このアドニスビルもかなり古臭さが際立っている。高岡駅前ビルとはやはり兄弟分なのだろうか。ふらふらチンピラが徘徊してそうなやさぐれた空気が濃密に漂ってはいるが、でかいパチンコ屋の看板だけがあるが店は無いっぽいし、他にある上階の店舗もやってないっぽい。
アドニスビルの名前の通り、ビルの1階には「レンタル衣装」と喫茶店が一緒になった「アドニス」という奇妙な店舗がある。喫茶店がレンタル衣装をやっているという組み合わせも珍しいけど店の前に置かれたライオンの銅像もなんだか昭和の趣味で素敵。今は亡き井の頭ホテルの匂いがしますね。やっぱりここも営業してないみたいだけど。
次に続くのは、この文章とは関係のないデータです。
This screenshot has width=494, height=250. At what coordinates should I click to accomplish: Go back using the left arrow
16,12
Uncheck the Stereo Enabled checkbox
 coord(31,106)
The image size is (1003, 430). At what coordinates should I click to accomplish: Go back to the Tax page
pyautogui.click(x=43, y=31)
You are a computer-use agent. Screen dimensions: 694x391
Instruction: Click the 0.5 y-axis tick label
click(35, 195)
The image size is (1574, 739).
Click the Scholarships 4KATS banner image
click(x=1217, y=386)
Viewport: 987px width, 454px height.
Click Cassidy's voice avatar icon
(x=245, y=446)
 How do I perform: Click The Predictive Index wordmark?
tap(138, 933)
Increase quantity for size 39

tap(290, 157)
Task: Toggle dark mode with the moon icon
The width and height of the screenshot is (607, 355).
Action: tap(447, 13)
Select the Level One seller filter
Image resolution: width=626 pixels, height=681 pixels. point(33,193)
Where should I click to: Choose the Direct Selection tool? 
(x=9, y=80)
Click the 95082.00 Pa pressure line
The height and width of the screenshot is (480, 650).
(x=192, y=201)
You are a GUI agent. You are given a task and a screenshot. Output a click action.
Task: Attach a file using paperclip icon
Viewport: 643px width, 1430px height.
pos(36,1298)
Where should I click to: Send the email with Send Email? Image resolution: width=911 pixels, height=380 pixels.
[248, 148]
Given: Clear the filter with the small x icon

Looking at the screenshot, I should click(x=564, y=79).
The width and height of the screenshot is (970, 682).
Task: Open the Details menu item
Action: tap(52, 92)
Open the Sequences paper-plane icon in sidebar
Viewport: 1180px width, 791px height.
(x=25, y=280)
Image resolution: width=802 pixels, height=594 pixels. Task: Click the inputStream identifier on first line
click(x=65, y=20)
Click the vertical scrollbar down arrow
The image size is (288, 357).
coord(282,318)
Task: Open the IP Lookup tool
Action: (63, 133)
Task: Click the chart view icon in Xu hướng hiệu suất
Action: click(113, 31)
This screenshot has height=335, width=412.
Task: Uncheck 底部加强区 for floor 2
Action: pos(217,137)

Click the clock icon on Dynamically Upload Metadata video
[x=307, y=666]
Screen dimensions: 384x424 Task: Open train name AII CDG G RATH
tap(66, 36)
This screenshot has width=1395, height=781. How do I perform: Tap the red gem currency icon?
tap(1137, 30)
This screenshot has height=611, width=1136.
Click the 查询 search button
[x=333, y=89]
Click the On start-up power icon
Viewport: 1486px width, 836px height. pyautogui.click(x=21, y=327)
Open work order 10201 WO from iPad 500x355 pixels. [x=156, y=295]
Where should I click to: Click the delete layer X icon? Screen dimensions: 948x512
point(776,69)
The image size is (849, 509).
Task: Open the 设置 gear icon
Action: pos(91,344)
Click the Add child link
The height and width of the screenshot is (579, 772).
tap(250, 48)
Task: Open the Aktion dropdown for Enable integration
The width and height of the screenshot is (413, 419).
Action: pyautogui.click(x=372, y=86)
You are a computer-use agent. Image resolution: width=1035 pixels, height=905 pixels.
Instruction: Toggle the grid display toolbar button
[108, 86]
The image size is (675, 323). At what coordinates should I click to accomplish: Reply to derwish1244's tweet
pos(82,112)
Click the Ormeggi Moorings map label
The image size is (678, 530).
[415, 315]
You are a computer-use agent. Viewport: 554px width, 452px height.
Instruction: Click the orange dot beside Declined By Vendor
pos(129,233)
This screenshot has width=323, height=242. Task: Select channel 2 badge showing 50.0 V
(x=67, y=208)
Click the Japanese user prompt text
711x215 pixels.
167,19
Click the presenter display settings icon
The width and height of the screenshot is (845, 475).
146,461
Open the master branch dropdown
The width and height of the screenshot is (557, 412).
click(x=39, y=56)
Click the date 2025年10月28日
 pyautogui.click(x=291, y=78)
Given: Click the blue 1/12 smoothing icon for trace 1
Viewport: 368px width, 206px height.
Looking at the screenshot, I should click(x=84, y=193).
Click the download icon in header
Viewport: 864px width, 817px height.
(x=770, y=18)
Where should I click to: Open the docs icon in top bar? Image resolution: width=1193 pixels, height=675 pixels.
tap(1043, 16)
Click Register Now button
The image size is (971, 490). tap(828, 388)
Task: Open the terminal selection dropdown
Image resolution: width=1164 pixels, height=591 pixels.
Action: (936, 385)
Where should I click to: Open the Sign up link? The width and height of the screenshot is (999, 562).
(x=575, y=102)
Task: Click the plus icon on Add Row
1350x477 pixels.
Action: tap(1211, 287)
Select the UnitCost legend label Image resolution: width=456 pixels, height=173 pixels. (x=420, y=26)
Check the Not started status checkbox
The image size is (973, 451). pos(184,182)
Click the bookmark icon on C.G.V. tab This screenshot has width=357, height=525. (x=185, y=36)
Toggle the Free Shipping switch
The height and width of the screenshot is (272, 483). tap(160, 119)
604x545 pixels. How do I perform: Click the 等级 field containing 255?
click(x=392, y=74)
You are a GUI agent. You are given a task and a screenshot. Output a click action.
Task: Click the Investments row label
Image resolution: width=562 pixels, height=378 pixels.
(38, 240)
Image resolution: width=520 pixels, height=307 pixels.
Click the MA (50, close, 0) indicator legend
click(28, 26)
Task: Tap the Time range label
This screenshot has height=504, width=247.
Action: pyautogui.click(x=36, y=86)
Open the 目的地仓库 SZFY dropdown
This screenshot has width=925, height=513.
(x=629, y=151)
そんなアドニスビルを遠目から全体像で。古臭くてたまりません。高岡駅前ビルよりも高い5階建てで最上階に1800円で泊まれる「サウナプラザ」が入居していたようだ。
そしてオヤジがいかにも好みそうなナイトシアターとやらもあり。飲む打つ買うがワンセットになってるアドニスビル、さすが。ドラゴンボールだとか孫悟空だとか書いてますが高岡市民の元気玉はもうこれ以上集まりそうな気配がないですね。
何にしても入居してる店舗がパチンコ屋やサウナの他にも雀荘、スナック、それに「シミュレーション・ゴルフカフェ」なる店までが。そのうちここも高岡駅前ビル同様解体されるのかも知れない。「高岡駅前の怪しい一帯」括りで運命共同体として、真の「昭和の終わり」を共に迎えるのか。
だがこのゴルフカフェとやら…「シミュ」と「シュミ」を間違えるあたり完全にオヤジセンスである。まあゴルフ自体オヤジ趣味ですけどね。元パチンコ屋の空き店舗活性化のため2011年にオープンしたばかりの店らしいが…
…という訳で高岡駅前から「昭和の駅前風景」は跡形もなく消えていく事になりそうです。世代交代の流れは止められそうにないけど、高岡駅前にドラえもんのキャラがオブジェとして飾られているのは藤子・F・不二雄が高岡出身だかららしい。ドラえもんの声優も世代交代して同じアニメなのに訳がわからなくなるように、数年後の高岡駅前も全く別物に変わって訳がわからなくなるのだろうか。